*PROVIDED RECORDS:*
▽
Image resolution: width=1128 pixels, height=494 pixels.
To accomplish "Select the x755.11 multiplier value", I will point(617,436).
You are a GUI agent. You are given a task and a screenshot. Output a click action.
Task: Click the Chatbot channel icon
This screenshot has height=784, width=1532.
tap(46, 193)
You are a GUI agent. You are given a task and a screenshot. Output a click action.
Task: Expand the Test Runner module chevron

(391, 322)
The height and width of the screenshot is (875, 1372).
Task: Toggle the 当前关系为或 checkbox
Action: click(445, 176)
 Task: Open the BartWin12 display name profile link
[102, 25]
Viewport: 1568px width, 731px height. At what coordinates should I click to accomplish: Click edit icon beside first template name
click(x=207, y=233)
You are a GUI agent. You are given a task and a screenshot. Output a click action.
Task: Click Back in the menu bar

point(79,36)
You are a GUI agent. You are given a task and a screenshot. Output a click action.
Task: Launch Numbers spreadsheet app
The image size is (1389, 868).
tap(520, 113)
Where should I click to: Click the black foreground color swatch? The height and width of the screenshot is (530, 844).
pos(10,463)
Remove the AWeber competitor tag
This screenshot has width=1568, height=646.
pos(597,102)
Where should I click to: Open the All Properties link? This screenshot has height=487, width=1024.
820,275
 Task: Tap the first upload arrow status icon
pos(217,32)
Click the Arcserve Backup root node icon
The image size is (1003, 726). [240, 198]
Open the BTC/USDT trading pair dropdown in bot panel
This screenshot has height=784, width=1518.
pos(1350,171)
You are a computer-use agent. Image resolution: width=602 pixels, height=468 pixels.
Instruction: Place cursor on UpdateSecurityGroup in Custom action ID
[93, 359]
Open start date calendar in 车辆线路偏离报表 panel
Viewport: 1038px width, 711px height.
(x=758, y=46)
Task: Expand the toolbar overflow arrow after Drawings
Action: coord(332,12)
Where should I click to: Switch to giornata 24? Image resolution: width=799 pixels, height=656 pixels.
△
*AIM OF THE TASK:* The full data, repeated exactly, is the only acceptable output.

*TASK ANSWER:*
Image resolution: width=1128 pixels, height=494 pixels.
To accomplish "Select the x755.11 multiplier value", I will point(617,436).
You are a GUI agent. You are given a task and a screenshot. Output a click action.
Task: Click the Chatbot channel icon
This screenshot has height=784, width=1532.
tap(46, 193)
You are a GUI agent. You are given a task and a screenshot. Output a click action.
Task: Expand the Test Runner module chevron

(391, 322)
The height and width of the screenshot is (875, 1372).
Task: Toggle the 当前关系为或 checkbox
Action: click(445, 176)
 Task: Open the BartWin12 display name profile link
[102, 25]
Viewport: 1568px width, 731px height. At what coordinates should I click to accomplish: Click edit icon beside first template name
click(x=207, y=233)
You are a GUI agent. You are given a task and a screenshot. Output a click action.
Task: Click Back in the menu bar

point(79,36)
You are a GUI agent. You are given a task and a screenshot. Output a click action.
Task: Launch Numbers spreadsheet app
The image size is (1389, 868).
tap(520, 113)
Where should I click to: Click the black foreground color swatch? The height and width of the screenshot is (530, 844).
pos(10,463)
Remove the AWeber competitor tag
This screenshot has width=1568, height=646.
pos(597,102)
Where should I click to: Open the All Properties link? This screenshot has height=487, width=1024.
820,275
 Task: Tap the first upload arrow status icon
pos(217,32)
Click the Arcserve Backup root node icon
The image size is (1003, 726). [240, 198]
Open the BTC/USDT trading pair dropdown in bot panel
This screenshot has height=784, width=1518.
pos(1350,171)
You are a computer-use agent. Image resolution: width=602 pixels, height=468 pixels.
Instruction: Place cursor on UpdateSecurityGroup in Custom action ID
[93, 359]
Open start date calendar in 车辆线路偏离报表 panel
Viewport: 1038px width, 711px height.
(x=758, y=46)
Task: Expand the toolbar overflow arrow after Drawings
Action: coord(332,12)
Where should I click to: Switch to giornata 24? Image resolution: width=799 pixels, height=656 pixels.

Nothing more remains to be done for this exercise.